■ TUGAS ANDA
Salin tanpa perubahan bagian dari artikel tentang pemberontak di tim kerja yang dibuka dengan kata-kata yang memuat "Intisari-Online.com – Sebelum" dan ditutup dengan "walau tidak banyak.".

■ KUTIPAN SUMBER
__________

Advertorial

Menjadi Pemberontak Positif dalam Sebuah Perusahaan pun Ada Aturan Mainnya Lho

Moh Habib Asyhad

Editor

Intisari-Online.com – Sebelum artikel ini dituliskan, saya sempat melakukan survei terhadap 48 orang leader di jejaring yang saya miliki.

Pertanyaan pertama yang saya lontarkan kepada mereka adalah, apa yang muncul pertama kali di pikiran saat mendengar kata “pemberontak di tim kerja?”

Tiga jawaban terbanyak adalah: “melelahkan”, “pembuat onar”, dan “musuh dalam selimut”.

(Baca juga:Enam Langkah Hindari Potensi Jadi Karyawan Beracun)

(Baca juga:Kenali Tujuh Karakter Dasar Karyawan Beracun)

Di antara jawaban-jawaban mayoritas yang lebih negatif artinya, ada juga yang menjawab “dinamis” dan “anti kemapanan”, walau tidak banyak.

Jawaban minoritas itu yang justru membuat saya tertarik untuk menelaah lebih jauh.

Pertanyaan kedua yang kemudian saya lontarkan adalah, “apakah Anda mau punya pemberontak di tim Anda?”.

Hanya 7 dari 48 leader tersebut yang menyatakan “mau”. Adakah yang bisa kita pelajari dari 7 orang leader tersebut, yang justru mau memiliki anggota tim yang pemberontak?

Berikut ini adalah hasil obrolan dengan kedua leader tersebut.

The Negative Conformity

Bila tidak ada pemberontak di tempat kerja, kemungkinan organisasi bisa lebih tidak dinamis menurut ketujuh leader tersebut.

Pemberontak tidak selalu dilihat dari sisi negatifnya. Mereka bisa men-challenge status quo yang ada di organisasi, yang sudah lama terjadi karena tidak ada yang berani men-challenge-nya.

(Baca juga:Revolusi Digital Tak terbendung, Perusahaan Ini Gaji Karyawannya Dengan Bitcoin)

(Baca juga:Solusi Bagus! Perusahaan Jepang Ini Berikan Cuti Tambahan 6 Hari Bagi Karyawan yang Mau Berhenti Merokok)

Mereka juga tidak sekadar ikut arus kelompok mayoritas. Konformitas bukan menjadi target bila tidak sesuai dengan pemikiran mereka.

__________

■ CUPLIKAN DATA
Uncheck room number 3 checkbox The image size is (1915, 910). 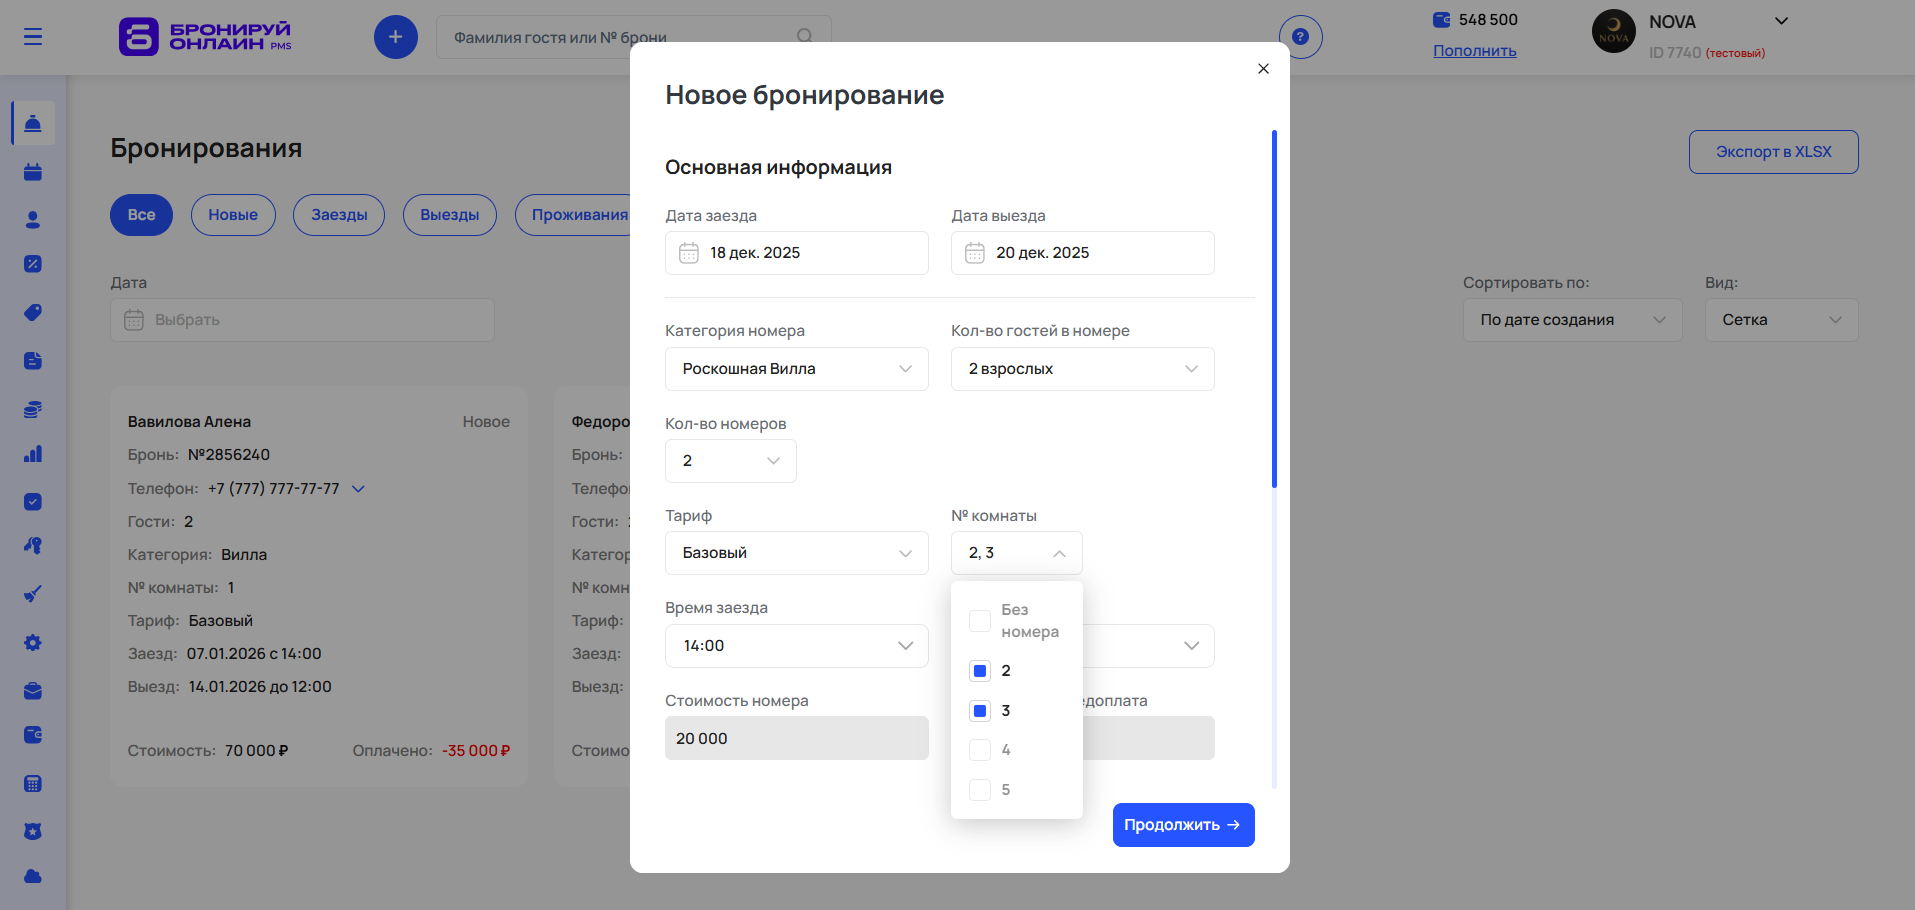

__________

■ HASIL LATIHAN
Intisari-Online.com – Sebelum artikel ini dituliskan, saya sempat melakukan survei terhadap 48 orang leader di jejaring yang saya miliki.

Pertanyaan pertama yang saya lontarkan kepada mereka adalah, apa yang muncul pertama kali di pikiran saat mendengar kata “pemberontak di tim kerja?”

Tiga jawaban terbanyak adalah: “melelahkan”, “pembuat onar”, dan “musuh dalam selimut”.

(Baca juga:Enam Langkah Hindari Potensi Jadi Karyawan Beracun)

(Baca juga:Kenali Tujuh Karakter Dasar Karyawan Beracun)

Di antara jawaban-jawaban mayoritas yang lebih negatif artinya, ada juga yang menjawab “dinamis” dan “anti kemapanan”, walau tidak banyak.